Omnes Sancti et Sanctæ Coreæ, orate pro nobis.

Now Blogging Afresh at Ad Orientem 西儒 - The Western Confucian



Tuesday, January 25, 2005

Preemie Fights the UK's Culture of Death

From Baby Charlotte's survival sparks new legal battle:
    A PREMATURE baby that the High Court ruled should be left to die by hospital doctors has survived against the odds. So remarkable is the little girl’s progress that lawyers for her parents will this week go to court and ask for the ruling to be lifted.

    Charlotte Wyatt, who weighed just 1lb when she was born prematurely, was given only months to live after a hospital won the legal right last autumn not to resuscitate her if she stopped breathing. Doctors secured the ruling, against the wishes of Charlotte’s parents, on the grounds that she was brain-damaged and it was in the baby’s own interests not to be resuscitated since it would prolong her suffering and would be “purposeless”.

    Doctors expected that Charlotte, now 15 months old, would succumb to an infection that would prove fatal without emergency intervention. However, she has survived 3½ winter months since the ruling; there is also evidence that her breathing is becoming stronger and she is less dependent on an oxygen supply — an improvement confirmed by hospital sources. The family claims she has some sight and can hear clapping.

[Click on the link to read the rest.]

Keep on fighting, Baby Charlotte, against the doctors who don't want you to live. May God preserve you from these workers of iniquity.
━━━━
## EXERCISE SET
- A) From the Charlotte Wyatt post, write out the stretch from "Preemie Fights the" through "to be lifted.".
- B) Translate this sentence from the Charlotte Wyatt post into Spanish: "The family claims she has some sight and can hear clapping."
- C) Continue the Charlotte Wyatt post from its final sentence.
The rows that follow are separate material and not part of the Charlotte Wyatt post.

[Dataset rows]
━━━━
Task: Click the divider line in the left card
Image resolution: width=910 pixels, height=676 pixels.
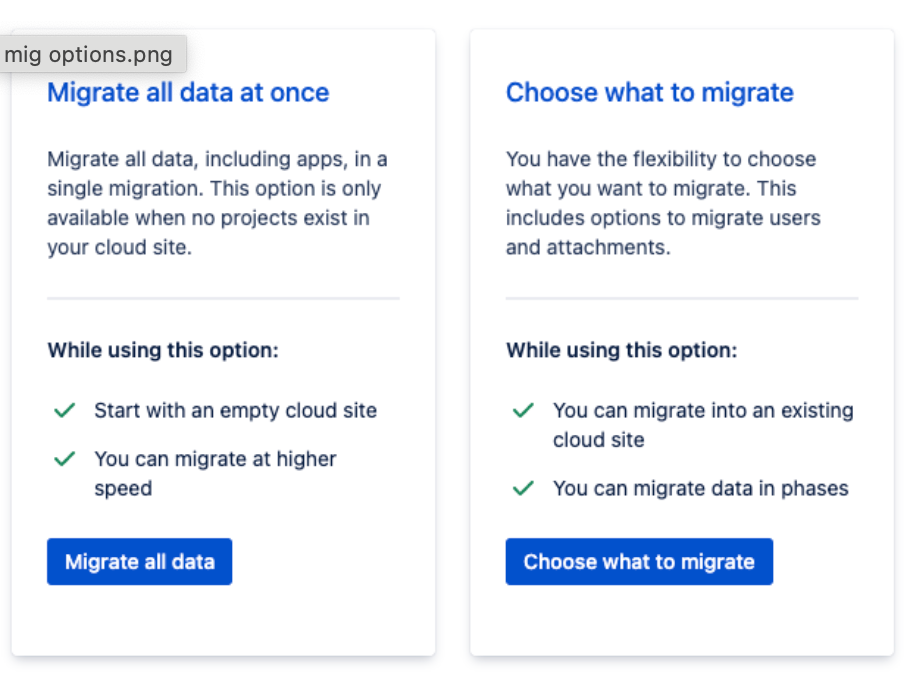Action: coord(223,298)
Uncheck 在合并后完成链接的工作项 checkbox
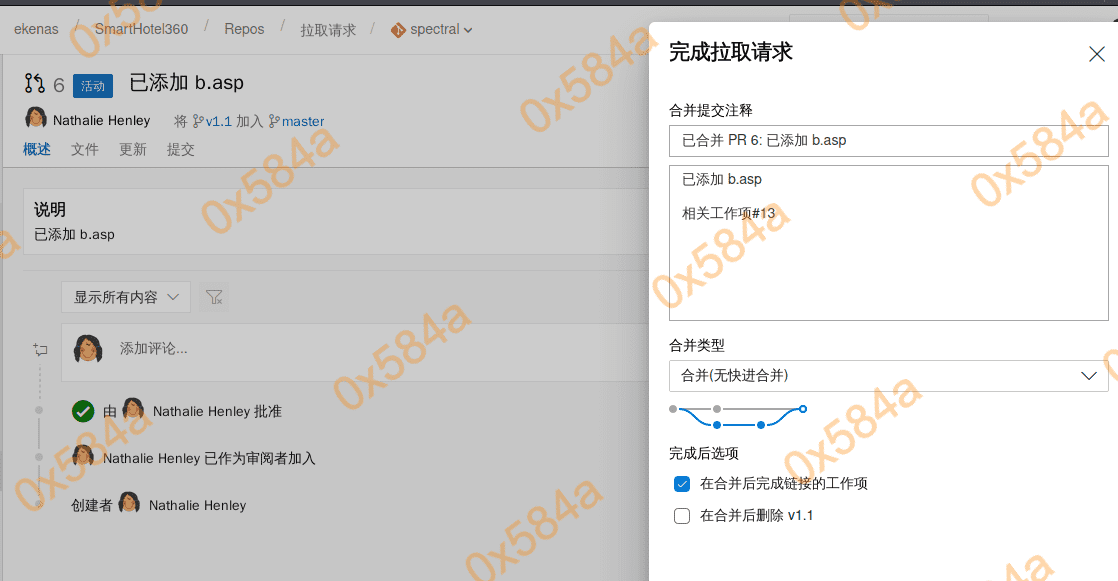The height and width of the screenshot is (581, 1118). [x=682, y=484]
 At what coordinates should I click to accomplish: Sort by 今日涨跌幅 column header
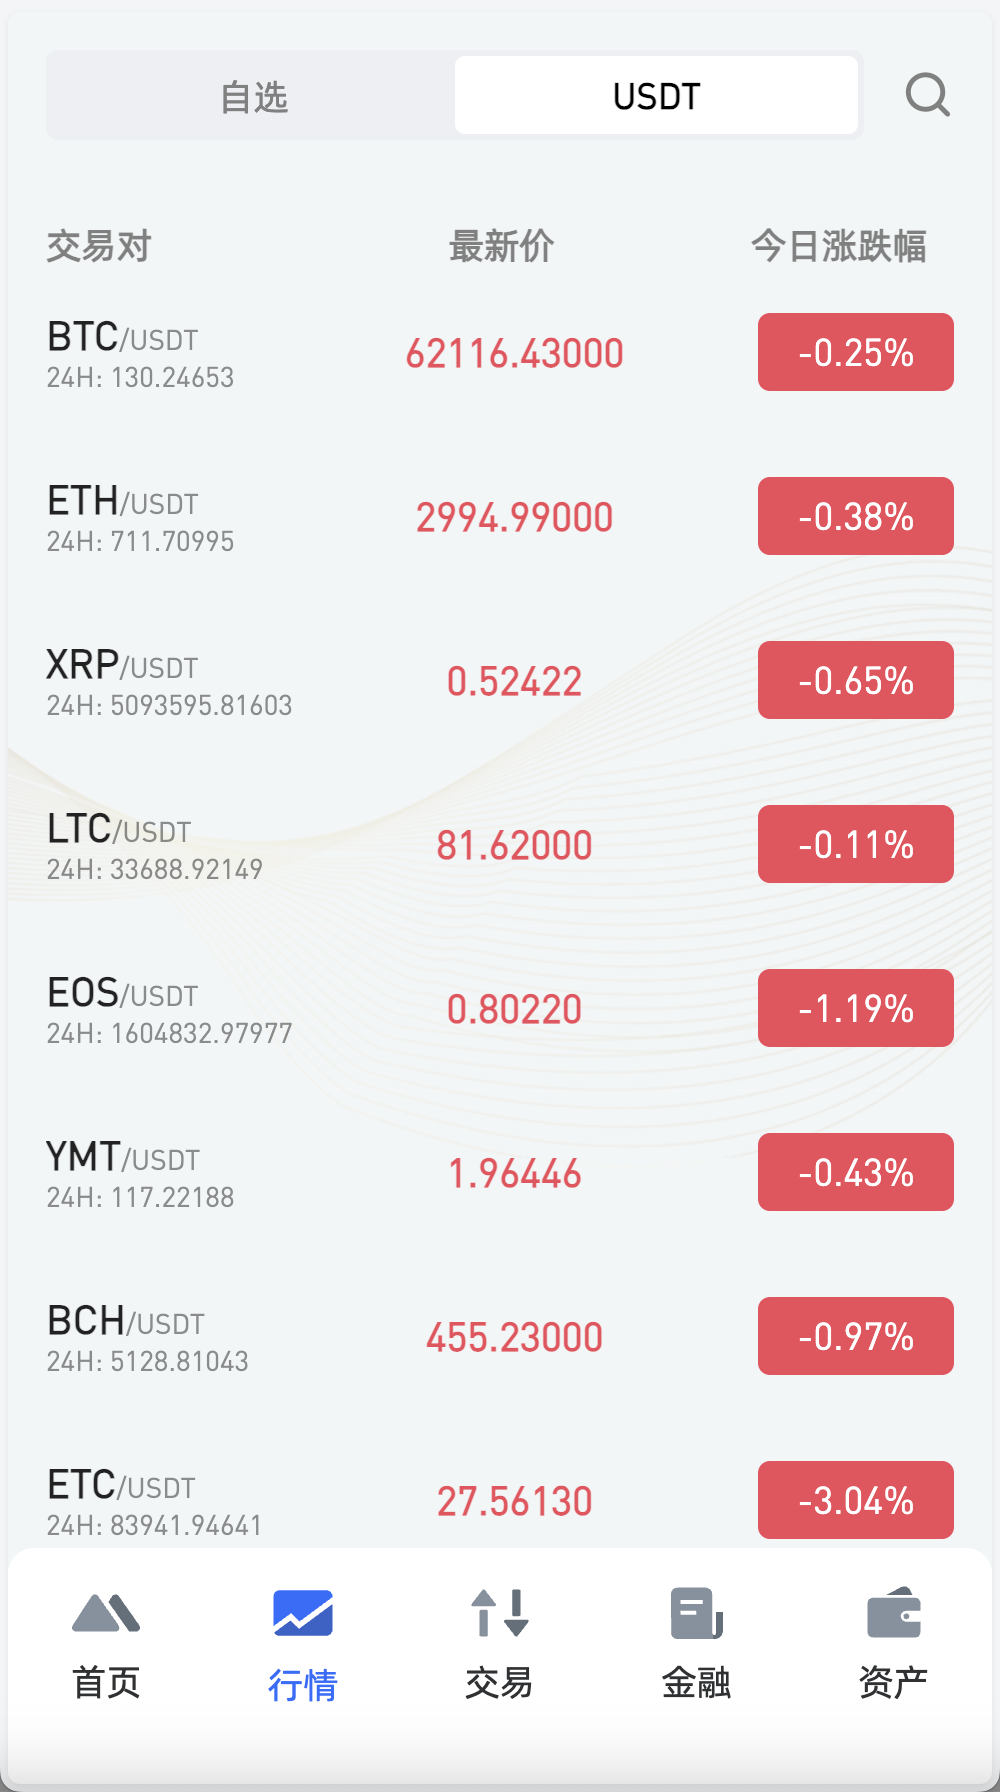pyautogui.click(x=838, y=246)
━━━━
## YOUR RESPONSES
- A)
Preemie Fights the UK's Culture of Death

From Baby Charlotte's survival sparks new legal battle:
    A PREMATURE baby that the High Court ruled should be left to die by hospital doctors has survived against the odds. So remarkable is the little girl’s progress that lawyers for her parents will this week go to court and ask for the ruling to be lifted.

- B) La familia afirma que ella tiene algo de vista y puede oír aplausos.

- C)
As for your doctors, "Father, forgive them, for they know not what they do." They are the blind unthinking products of an age that sees no higher good than the presence of pleasure and the absence of pain. They serve as a reminder of these words from C.S. Lewis:
    The greatest evil is not done in those sordid dens of evil that Dickens loved to paint but is conceived and ordered (moved, seconded, carried, and minuted) in clear, carpeted, warmed, well-lighted offices, by quiet men with white collars and cut fingernails and smooth-shaven cheeks who do not need to raise their voices.

O tempora! O mores!

Yesterday, I met a beautiful and inspiring little four-year-old "miracle baby" who had been born at 29 weeks weighing just a pound-and-a-half (700 g.). She learned to walk just a year ago and has mild cerebral palsy, but she has a fighting spirit and is as bright as could be, unlike a lot of the adult mopers I've known (and been myself).